[Dataset records]

▬▬▬▬▬▬

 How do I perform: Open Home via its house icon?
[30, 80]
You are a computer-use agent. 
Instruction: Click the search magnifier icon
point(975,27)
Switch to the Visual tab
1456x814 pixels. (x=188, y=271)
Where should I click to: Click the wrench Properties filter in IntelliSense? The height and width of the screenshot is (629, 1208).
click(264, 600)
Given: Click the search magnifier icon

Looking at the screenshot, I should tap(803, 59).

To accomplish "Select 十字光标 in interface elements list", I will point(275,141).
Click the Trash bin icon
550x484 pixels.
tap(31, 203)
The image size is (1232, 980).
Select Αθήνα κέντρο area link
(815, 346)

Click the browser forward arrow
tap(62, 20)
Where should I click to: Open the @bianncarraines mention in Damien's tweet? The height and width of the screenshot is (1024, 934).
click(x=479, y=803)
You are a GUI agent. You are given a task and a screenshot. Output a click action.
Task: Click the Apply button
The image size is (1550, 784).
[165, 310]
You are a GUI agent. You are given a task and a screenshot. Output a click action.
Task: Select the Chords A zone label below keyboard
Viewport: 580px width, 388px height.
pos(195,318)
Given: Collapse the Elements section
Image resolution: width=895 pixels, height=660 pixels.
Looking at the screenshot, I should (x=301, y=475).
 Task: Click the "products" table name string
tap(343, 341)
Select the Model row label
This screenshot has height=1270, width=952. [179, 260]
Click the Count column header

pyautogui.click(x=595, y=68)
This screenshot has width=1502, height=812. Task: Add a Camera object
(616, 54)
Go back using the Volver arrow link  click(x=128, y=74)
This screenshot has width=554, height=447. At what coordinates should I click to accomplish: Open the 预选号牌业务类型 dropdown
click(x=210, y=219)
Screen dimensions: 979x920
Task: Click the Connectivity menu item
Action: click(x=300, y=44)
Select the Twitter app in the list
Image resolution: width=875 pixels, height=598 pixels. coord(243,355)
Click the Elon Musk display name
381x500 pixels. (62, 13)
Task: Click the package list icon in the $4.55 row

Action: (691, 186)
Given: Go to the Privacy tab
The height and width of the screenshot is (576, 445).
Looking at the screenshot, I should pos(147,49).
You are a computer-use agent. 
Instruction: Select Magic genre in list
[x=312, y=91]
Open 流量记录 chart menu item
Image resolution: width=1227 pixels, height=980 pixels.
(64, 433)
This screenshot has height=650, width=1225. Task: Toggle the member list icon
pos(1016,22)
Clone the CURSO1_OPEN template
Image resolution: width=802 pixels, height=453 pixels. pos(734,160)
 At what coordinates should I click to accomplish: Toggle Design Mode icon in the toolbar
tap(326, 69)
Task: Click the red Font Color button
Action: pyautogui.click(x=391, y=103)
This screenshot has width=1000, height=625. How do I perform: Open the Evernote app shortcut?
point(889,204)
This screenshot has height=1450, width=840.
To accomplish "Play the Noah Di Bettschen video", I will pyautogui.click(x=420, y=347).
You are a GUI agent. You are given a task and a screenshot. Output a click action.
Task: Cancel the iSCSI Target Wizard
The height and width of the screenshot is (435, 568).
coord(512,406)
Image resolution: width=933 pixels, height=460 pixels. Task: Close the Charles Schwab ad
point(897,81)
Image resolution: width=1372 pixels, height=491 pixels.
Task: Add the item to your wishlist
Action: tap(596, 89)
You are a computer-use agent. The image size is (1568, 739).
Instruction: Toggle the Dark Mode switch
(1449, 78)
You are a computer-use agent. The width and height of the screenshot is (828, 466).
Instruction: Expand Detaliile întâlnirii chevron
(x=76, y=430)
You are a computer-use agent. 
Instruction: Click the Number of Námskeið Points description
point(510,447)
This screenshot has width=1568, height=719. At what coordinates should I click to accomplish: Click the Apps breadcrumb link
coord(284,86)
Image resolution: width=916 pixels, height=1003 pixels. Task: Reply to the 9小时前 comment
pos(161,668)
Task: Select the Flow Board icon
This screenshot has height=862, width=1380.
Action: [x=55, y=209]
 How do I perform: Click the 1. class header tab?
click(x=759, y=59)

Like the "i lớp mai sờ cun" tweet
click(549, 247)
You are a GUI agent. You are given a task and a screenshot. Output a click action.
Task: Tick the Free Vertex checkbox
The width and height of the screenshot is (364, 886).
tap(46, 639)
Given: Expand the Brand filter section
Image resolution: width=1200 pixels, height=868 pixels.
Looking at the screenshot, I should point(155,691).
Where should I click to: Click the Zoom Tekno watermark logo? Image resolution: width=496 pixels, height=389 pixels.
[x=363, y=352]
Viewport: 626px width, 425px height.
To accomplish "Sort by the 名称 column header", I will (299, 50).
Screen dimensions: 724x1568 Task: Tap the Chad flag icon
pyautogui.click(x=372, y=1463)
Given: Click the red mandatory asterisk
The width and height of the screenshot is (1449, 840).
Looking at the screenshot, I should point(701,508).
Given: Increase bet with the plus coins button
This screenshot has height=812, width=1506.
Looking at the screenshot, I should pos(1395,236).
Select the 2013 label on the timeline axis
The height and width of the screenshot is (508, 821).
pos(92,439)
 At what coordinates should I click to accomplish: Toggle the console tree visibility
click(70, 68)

▬▬▬▬▬▬

» **What to work on**
All of the data above should be set down again exactly.

» **Your solution**
 How do I perform: Open Home via its house icon?
[30, 80]
You are a computer-use agent. 
Instruction: Click the search magnifier icon
point(975,27)
Switch to the Visual tab
1456x814 pixels. (x=188, y=271)
Where should I click to: Click the wrench Properties filter in IntelliSense? The height and width of the screenshot is (629, 1208).
click(264, 600)
Given: Click the search magnifier icon

Looking at the screenshot, I should tap(803, 59).

To accomplish "Select 十字光标 in interface elements list", I will point(275,141).
Click the Trash bin icon
550x484 pixels.
tap(31, 203)
The image size is (1232, 980).
Select Αθήνα κέντρο area link
(815, 346)

Click the browser forward arrow
tap(62, 20)
Where should I click to: Open the @bianncarraines mention in Damien's tweet? The height and width of the screenshot is (1024, 934).
click(x=479, y=803)
You are a GUI agent. You are given a task and a screenshot. Output a click action.
Task: Click the Apply button
The image size is (1550, 784).
[165, 310]
You are a GUI agent. You are given a task and a screenshot. Output a click action.
Task: Select the Chords A zone label below keyboard
Viewport: 580px width, 388px height.
pos(195,318)
Given: Collapse the Elements section
Image resolution: width=895 pixels, height=660 pixels.
Looking at the screenshot, I should (x=301, y=475).
 Task: Click the "products" table name string
tap(343, 341)
Select the Model row label
This screenshot has height=1270, width=952. [179, 260]
Click the Count column header

pyautogui.click(x=595, y=68)
This screenshot has width=1502, height=812. Task: Add a Camera object
(616, 54)
Go back using the Volver arrow link  click(x=128, y=74)
This screenshot has width=554, height=447. At what coordinates should I click to accomplish: Open the 预选号牌业务类型 dropdown
click(x=210, y=219)
Screen dimensions: 979x920
Task: Click the Connectivity menu item
Action: click(x=300, y=44)
Select the Twitter app in the list
Image resolution: width=875 pixels, height=598 pixels. coord(243,355)
Click the Elon Musk display name
381x500 pixels. (62, 13)
Task: Click the package list icon in the $4.55 row

Action: (691, 186)
Given: Go to the Privacy tab
The height and width of the screenshot is (576, 445).
Looking at the screenshot, I should pos(147,49).
You are a computer-use agent. 
Instruction: Select Magic genre in list
[x=312, y=91]
Open 流量记录 chart menu item
Image resolution: width=1227 pixels, height=980 pixels.
(64, 433)
This screenshot has height=650, width=1225. Task: Toggle the member list icon
pos(1016,22)
Clone the CURSO1_OPEN template
Image resolution: width=802 pixels, height=453 pixels. pos(734,160)
 At what coordinates should I click to accomplish: Toggle Design Mode icon in the toolbar
tap(326, 69)
Task: Click the red Font Color button
Action: pyautogui.click(x=391, y=103)
This screenshot has width=1000, height=625. How do I perform: Open the Evernote app shortcut?
point(889,204)
This screenshot has height=1450, width=840.
To accomplish "Play the Noah Di Bettschen video", I will pyautogui.click(x=420, y=347).
You are a GUI agent. You are given a task and a screenshot. Output a click action.
Task: Cancel the iSCSI Target Wizard
The height and width of the screenshot is (435, 568).
coord(512,406)
Image resolution: width=933 pixels, height=460 pixels. Task: Close the Charles Schwab ad
point(897,81)
Image resolution: width=1372 pixels, height=491 pixels.
Task: Add the item to your wishlist
Action: tap(596, 89)
You are a computer-use agent. The image size is (1568, 739).
Instruction: Toggle the Dark Mode switch
(1449, 78)
You are a computer-use agent. The width and height of the screenshot is (828, 466).
Instruction: Expand Detaliile întâlnirii chevron
(x=76, y=430)
You are a computer-use agent. 
Instruction: Click the Number of Námskeið Points description
point(510,447)
This screenshot has width=1568, height=719. At what coordinates should I click to accomplish: Click the Apps breadcrumb link
coord(284,86)
Image resolution: width=916 pixels, height=1003 pixels. Task: Reply to the 9小时前 comment
pos(161,668)
Task: Select the Flow Board icon
This screenshot has height=862, width=1380.
Action: [x=55, y=209]
 How do I perform: Click the 1. class header tab?
click(x=759, y=59)

Like the "i lớp mai sờ cun" tweet
click(549, 247)
You are a GUI agent. You are given a task and a screenshot. Output a click action.
Task: Tick the Free Vertex checkbox
The width and height of the screenshot is (364, 886).
tap(46, 639)
Given: Expand the Brand filter section
Image resolution: width=1200 pixels, height=868 pixels.
Looking at the screenshot, I should point(155,691).
Where should I click to: Click the Zoom Tekno watermark logo? Image resolution: width=496 pixels, height=389 pixels.
[x=363, y=352]
Viewport: 626px width, 425px height.
To accomplish "Sort by the 名称 column header", I will (299, 50).
Screen dimensions: 724x1568 Task: Tap the Chad flag icon
pyautogui.click(x=372, y=1463)
Given: Click the red mandatory asterisk
The width and height of the screenshot is (1449, 840).
Looking at the screenshot, I should point(701,508).
Given: Increase bet with the plus coins button
This screenshot has height=812, width=1506.
Looking at the screenshot, I should pos(1395,236).
Select the 2013 label on the timeline axis
The height and width of the screenshot is (508, 821).
pos(92,439)
 At what coordinates should I click to accomplish: Toggle the console tree visibility
click(70, 68)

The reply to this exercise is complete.